A New Perspective on Listeria monocytogenes Evolution

Listeria monocytogenes is a model organism for cellular microbiology and host–pathogen interaction studies and an important food-borne pathogen widespread in the environment, thus representing an attractive model to study the evolution of virulence. The phylogenetic structure of L. monocytogenes was determined by sequencing internal portions of seven housekeeping genes (3,288 nucleotides) in 360 representative isolates. Fifty-eight of the 126 disclosed sequence types were grouped into seven well-demarcated clonal complexes (clones) that comprised almost 75% of clinical isolates. Each clone had a unique or dominant serotype (4b for clones 1, 2 and 4, 1/2b for clones 3 and 5, 1/2a for clone 7, and 1/2c for clone 9), with no association of clones with clinical forms of human listeriosis. Homologous recombination was extremely limited (r/m<1 for nucleotides), implying long-term genetic stability of multilocus genotypes over time. Bayesian analysis based on 438 SNPs recovered the three previously defined lineages, plus one unclassified isolate of mixed ancestry. The phylogenetic distribution of serotypes indicated that serotype 4b evolved once from 1/2b, the likely ancestral serotype of lineage I. Serotype 1/2c derived once from 1/2a, with reference strain EGDe (1/2a) likely representing an intermediate evolutionary state. In contrast to housekeeping genes, the virulence factor internalin (InlA) evolved by localized recombination resulting in a mosaic pattern, with convergent evolution indicative of natural selection towards a truncation of InlA protein. This work provides a reference evolutionary framework for future studies on L. monocytogenes epidemiology, ecology, and virulence.
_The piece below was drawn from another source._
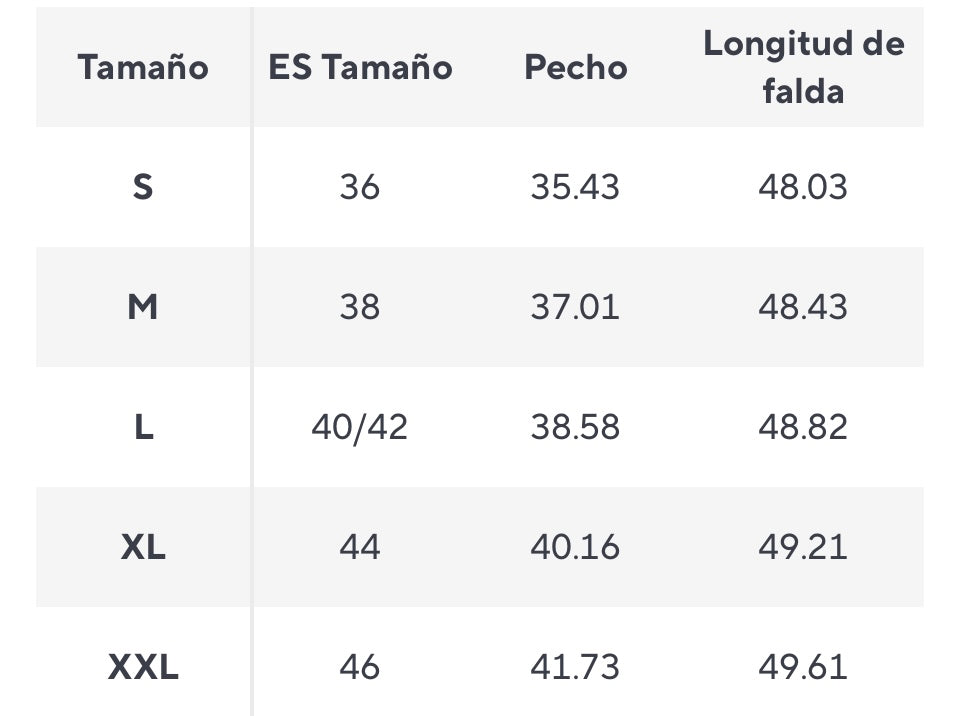
Task: Pick the XL size label
Action: click(x=143, y=547)
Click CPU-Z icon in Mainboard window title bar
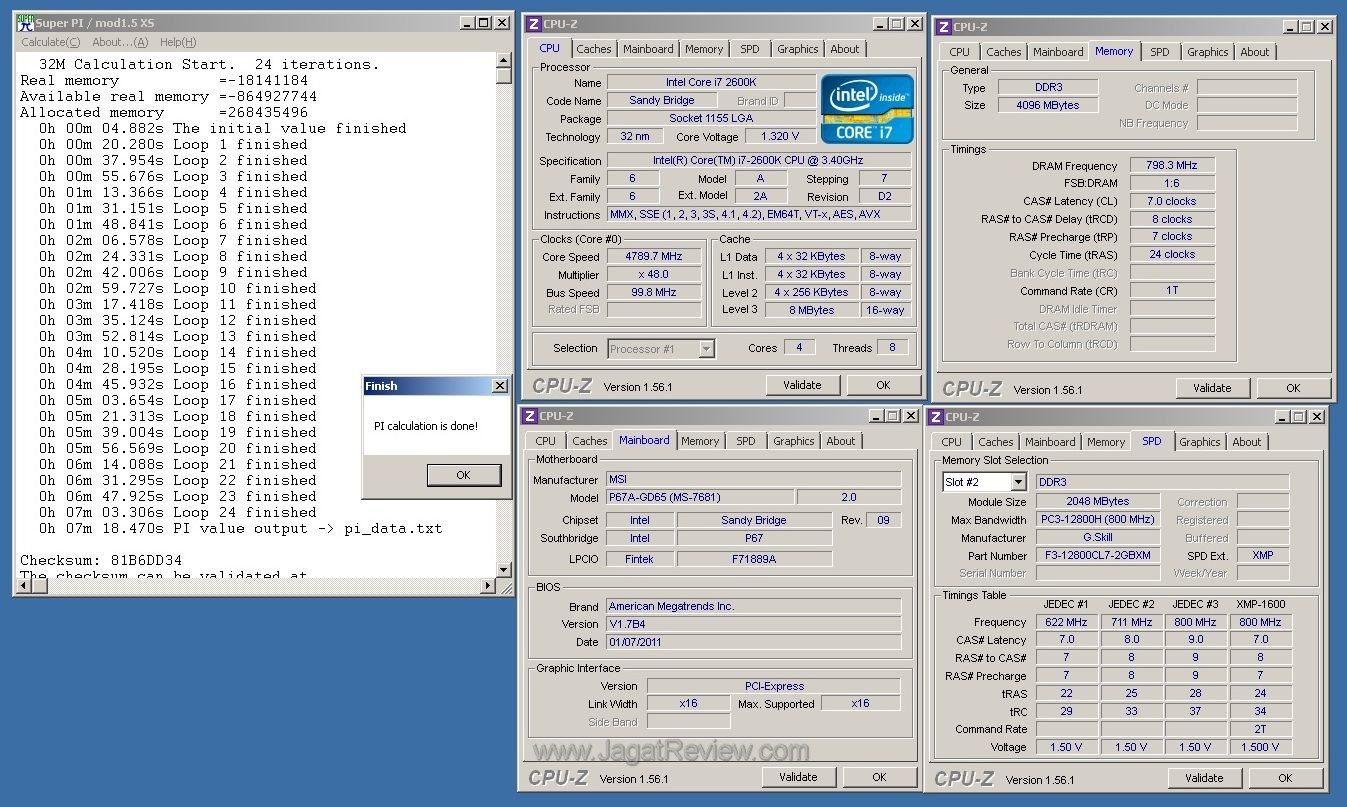Screen dimensions: 1347x807 tap(530, 416)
Listeria monocytogenes is a pathogen transmitted through contaminated food and is responsible for severe infections, including meningitis and abortion in animals and humans. It is known that many distinct strains of this pathogen exist, and that they differ in their virulence and epidemic potential. Unfortunately, there is currently no standard definition of strains and no comprehensive overview of their evolution. To tackle these serious limitations to the control of listeriosis and to improve knowledge of how virulence evolves, we characterized a large collection of isolates with sequence-based genotyping methods. We were thus able to identify precisely the most prevalent clones of L. monocytogenes, i.e., groups of isolates that descend from a single ancestral bacterium, which can now be characterized further for diagnostic purposes and determination of their precise ecology and virulence potential. We also determined how these clones evolved from their common ancestor and the evolutionary history by which they acquired their phenotypic characteristics, such as antigenic structures. Finally, we show that some particular strains tend to lose a virulence factor that plays a crucial role in infection in humans. This is a rare example of evolution towards reduced virulence of pathogens, and the discovery of the selective forces behind this phenomenon may have important epidemiological and biological implications.